**EXERCISE DETAILS**
Can you return the stretch of items from the line containing "You are a GUI" through the line containing "pos(334,264)" word for word, both included and without the pictures?

**DATA IN THIS EXERCISE**
• • • •
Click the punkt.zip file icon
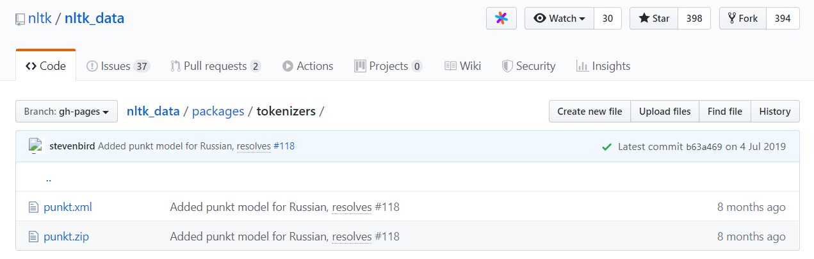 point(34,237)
• • • •
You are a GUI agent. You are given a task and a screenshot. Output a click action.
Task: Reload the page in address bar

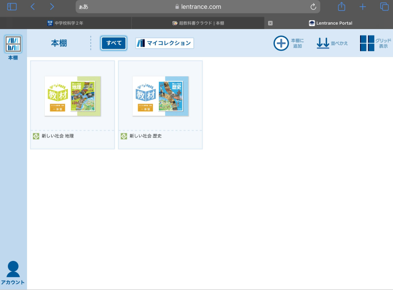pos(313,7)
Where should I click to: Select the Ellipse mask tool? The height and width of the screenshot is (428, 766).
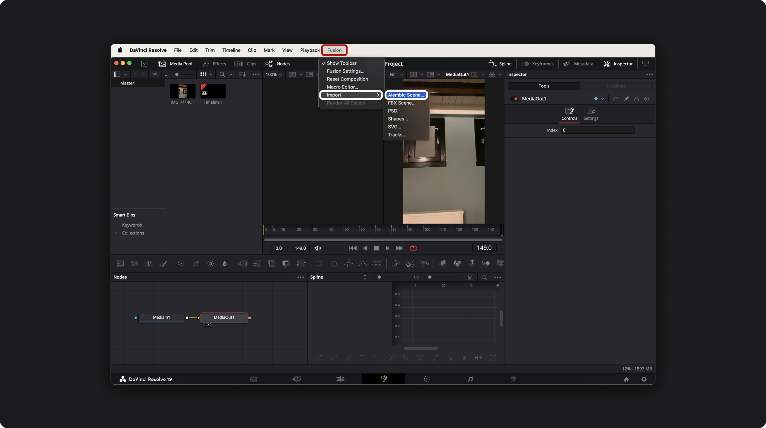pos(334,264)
• • • •
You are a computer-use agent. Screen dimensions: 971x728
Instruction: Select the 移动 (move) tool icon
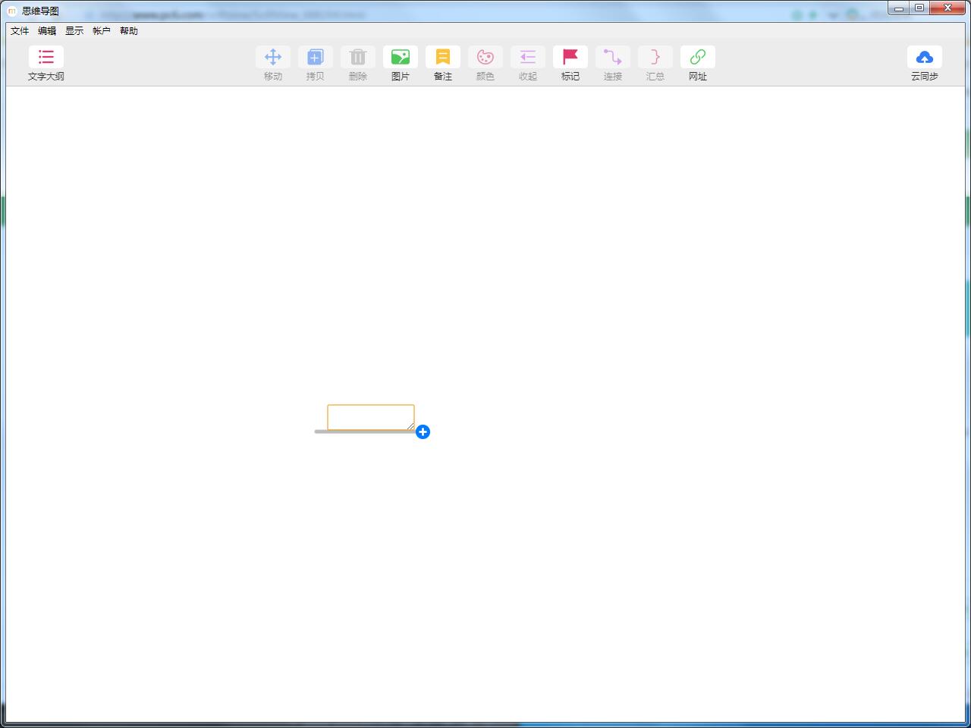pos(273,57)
• • • •
**WRITTEN ANSWER**
You are a GUI agent. You are given a task and a screenshot. Output a click action.
Task: Reload the page in address bar

pos(313,7)
Where should I click to: Select the Ellipse mask tool? The height and width of the screenshot is (428, 766).
pos(334,264)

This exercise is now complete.